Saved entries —

■ ■ ■ ■

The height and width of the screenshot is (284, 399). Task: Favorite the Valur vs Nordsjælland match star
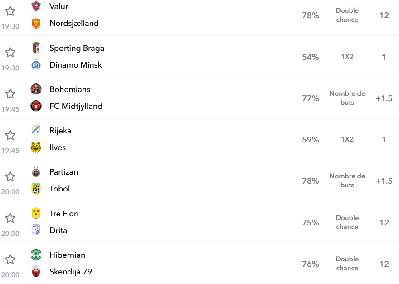pyautogui.click(x=10, y=11)
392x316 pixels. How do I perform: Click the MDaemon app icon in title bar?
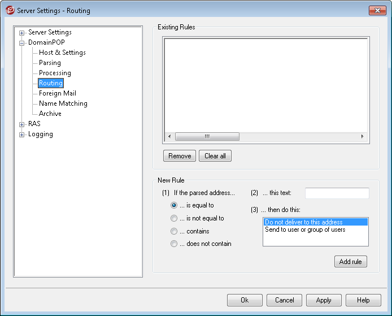point(10,10)
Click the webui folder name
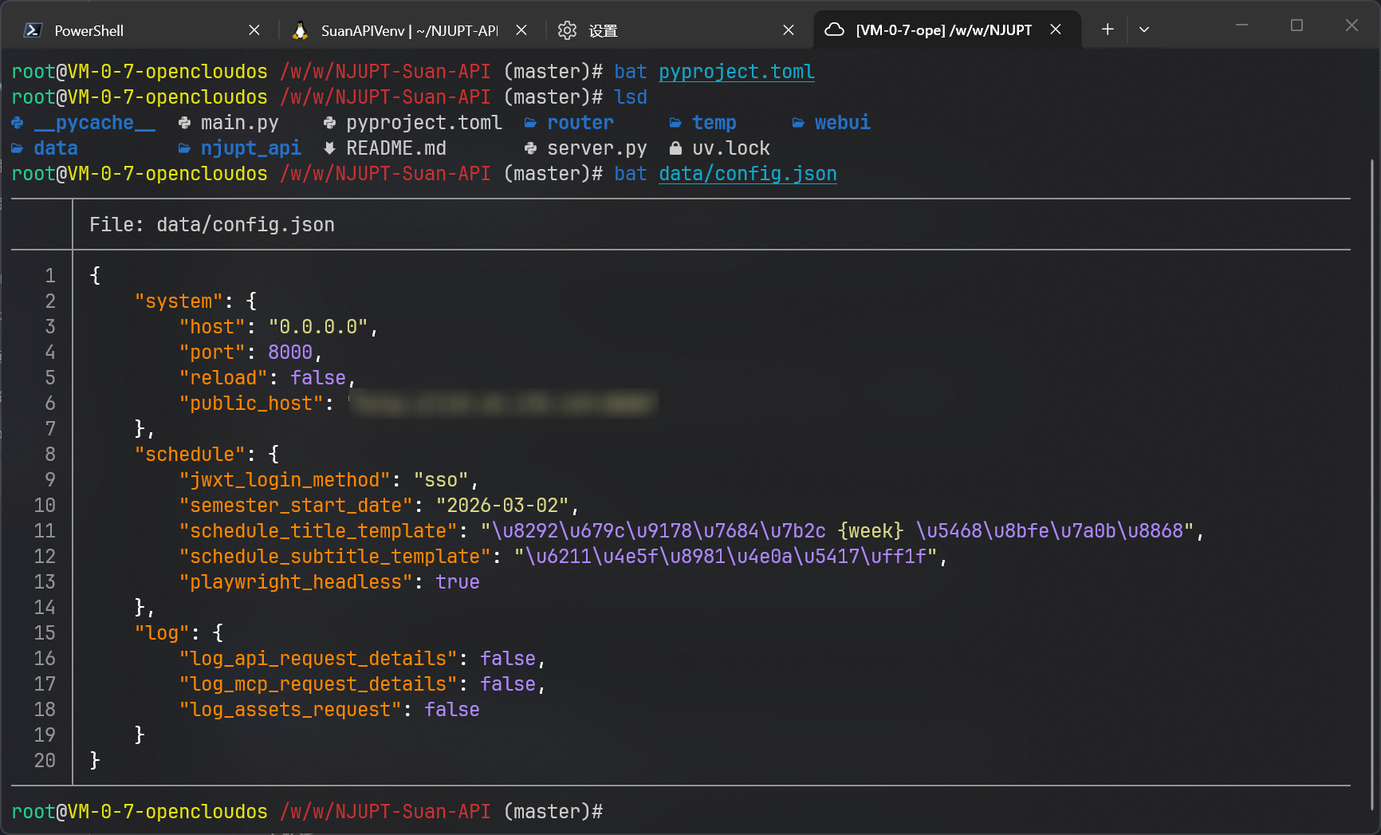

■ ■ ■ ■

Problem to solve — Repeat every record above exactly. Omit the pictures.

The answer —
The height and width of the screenshot is (284, 399). Task: Favorite the Valur vs Nordsjælland match star
pyautogui.click(x=10, y=11)
392x316 pixels. How do I perform: Click the MDaemon app icon in title bar?
point(10,10)
Click the webui folder name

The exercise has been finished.